Exercise task
Please copy the items from the line containing "Where should I click to: Click" through the end of the items, substituting "menu bar" for "status bar" and leaving everything else unchanged.
==========
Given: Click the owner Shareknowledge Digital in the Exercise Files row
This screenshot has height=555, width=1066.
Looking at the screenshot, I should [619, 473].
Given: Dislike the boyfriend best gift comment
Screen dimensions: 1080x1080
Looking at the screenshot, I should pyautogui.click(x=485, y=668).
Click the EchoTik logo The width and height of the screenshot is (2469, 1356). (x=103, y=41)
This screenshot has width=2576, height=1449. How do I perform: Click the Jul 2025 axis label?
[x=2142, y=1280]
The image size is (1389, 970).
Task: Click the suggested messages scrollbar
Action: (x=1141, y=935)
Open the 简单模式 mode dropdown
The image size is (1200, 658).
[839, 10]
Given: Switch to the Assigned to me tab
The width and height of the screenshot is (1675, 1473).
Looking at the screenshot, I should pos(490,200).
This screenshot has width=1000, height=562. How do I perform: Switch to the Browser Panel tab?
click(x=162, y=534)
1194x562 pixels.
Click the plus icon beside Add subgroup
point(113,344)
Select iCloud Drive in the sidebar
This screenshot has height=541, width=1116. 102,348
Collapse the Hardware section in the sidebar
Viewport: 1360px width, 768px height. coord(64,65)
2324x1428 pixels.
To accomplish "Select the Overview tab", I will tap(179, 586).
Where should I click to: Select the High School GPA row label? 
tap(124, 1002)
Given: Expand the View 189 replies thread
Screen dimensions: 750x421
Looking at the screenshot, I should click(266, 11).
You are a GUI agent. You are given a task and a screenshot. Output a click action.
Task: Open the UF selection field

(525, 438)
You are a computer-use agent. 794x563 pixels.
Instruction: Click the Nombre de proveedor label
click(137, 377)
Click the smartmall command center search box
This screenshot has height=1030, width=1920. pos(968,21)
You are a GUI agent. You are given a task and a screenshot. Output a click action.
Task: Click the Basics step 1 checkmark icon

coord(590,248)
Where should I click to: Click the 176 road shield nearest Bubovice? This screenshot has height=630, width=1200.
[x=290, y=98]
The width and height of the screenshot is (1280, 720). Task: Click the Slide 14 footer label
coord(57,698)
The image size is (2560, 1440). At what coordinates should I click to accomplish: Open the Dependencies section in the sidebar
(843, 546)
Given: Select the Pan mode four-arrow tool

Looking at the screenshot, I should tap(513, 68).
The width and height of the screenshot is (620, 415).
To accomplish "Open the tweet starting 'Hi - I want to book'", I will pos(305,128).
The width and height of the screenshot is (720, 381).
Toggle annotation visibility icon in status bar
==========
The output
Where should I click to: Click the 176 road shield nearest Bubovice? This screenshot has height=630, width=1200.
[x=290, y=98]
The width and height of the screenshot is (1280, 720). Task: Click the Slide 14 footer label
coord(57,698)
The image size is (2560, 1440). At what coordinates should I click to accomplish: Open the Dependencies section in the sidebar
(843, 546)
Given: Select the Pan mode four-arrow tool

Looking at the screenshot, I should tap(513, 68).
The width and height of the screenshot is (620, 415).
To accomplish "Open the tweet starting 'Hi - I want to book'", I will pos(305,128).
The width and height of the screenshot is (720, 381).
Toggle annotation visibility icon in menu bar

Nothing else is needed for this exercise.